More recently, Wei et al. reported a 2023 retrospective analysis of 44 patients who underwent SRS for infratentorial pilocytic astrocytoma [11]. PFS rates were 95.4%, 79.0%, and 61.4% at 1, 5, and 10 years, respectively. In our study, 70.4% of patients had infratentorial tumors, and our corresponding PFS rates of 94.8%, 83.6%, and 59.3% were highly comparable to their findings, further supporting the effectiveness of GKRS in this subgroup.
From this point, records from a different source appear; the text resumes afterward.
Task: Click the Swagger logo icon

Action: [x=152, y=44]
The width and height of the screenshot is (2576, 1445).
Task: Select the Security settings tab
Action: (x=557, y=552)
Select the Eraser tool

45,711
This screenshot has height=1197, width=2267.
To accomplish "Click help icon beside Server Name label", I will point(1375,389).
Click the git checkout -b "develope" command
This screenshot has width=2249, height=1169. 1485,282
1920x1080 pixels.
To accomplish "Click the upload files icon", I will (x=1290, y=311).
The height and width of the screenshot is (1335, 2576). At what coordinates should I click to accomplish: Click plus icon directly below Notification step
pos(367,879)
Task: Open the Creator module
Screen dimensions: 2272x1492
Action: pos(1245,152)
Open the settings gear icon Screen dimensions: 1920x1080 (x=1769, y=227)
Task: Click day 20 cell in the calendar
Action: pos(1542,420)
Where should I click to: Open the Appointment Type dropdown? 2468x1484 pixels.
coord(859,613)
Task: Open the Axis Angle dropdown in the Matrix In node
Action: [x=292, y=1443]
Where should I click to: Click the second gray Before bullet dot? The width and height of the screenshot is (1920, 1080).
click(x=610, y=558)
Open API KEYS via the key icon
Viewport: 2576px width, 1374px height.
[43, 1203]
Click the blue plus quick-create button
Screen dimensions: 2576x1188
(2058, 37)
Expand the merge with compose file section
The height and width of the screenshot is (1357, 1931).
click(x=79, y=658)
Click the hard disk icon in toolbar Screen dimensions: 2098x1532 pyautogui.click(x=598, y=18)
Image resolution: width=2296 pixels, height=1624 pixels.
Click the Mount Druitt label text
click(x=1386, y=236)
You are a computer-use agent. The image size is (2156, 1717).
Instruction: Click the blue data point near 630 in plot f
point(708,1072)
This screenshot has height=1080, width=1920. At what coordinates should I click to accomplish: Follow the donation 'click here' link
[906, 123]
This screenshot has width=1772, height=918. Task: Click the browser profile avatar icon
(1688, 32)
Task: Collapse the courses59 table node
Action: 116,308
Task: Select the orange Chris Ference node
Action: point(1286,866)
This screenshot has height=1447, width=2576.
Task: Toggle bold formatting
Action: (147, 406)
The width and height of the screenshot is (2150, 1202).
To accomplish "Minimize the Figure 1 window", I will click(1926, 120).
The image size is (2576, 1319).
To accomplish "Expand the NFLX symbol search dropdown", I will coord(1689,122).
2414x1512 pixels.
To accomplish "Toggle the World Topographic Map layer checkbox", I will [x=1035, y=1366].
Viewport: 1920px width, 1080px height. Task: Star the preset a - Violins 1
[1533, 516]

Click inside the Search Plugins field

Despite representing one of the largest single-center series in the literature, this study has several inherent limitations. The median follow-up duration of 36 months may not be sufficient to fully capture very late recurrences or delayed treatment-related effects, particularly in a predominantly pediatric and young adult population. Longer follow-up is therefore necessary to better define durable tumor control and long-term safety outcomes. The retrospective design limits the completeness and uniformity of long-term clinical and neurological outcome assessment. Although no acute treatment-related toxicity or symptomatic radionecrosis was observed, systematic long-term evaluation of neurocognitive and endocrine outcomes was not uniformly available in this cohort. Given the predominantly pediatric population, this represents an important limitation and highlights the need for prospective studies incorporating standardized functional outcome assessments. Given the exploratory nature of the subgroup analyses and the limited number of events, results should be interpreted cautiously, particularly in subgroup comparisons. Another limitation of this study is the lack of systematic molecular profiling according to current WHO classification standards, including BRAF fusion status. As many patients were treated before the routine incorporation of molecular diagnostics into standard practice, molecular subtype could not be evaluated as a prognostic or predictive factor. Future prospective studies integrating molecular characteristics with radiosurgical outcomes are warranted to better define biological predictors of treatment response. Nevertheless, the relatively large cohort size and the use of standardized survival methodology provide clinically meaningful data that contribute to the existing literature on Gamma Knife radiosurgery for pilocytic astrocytoma.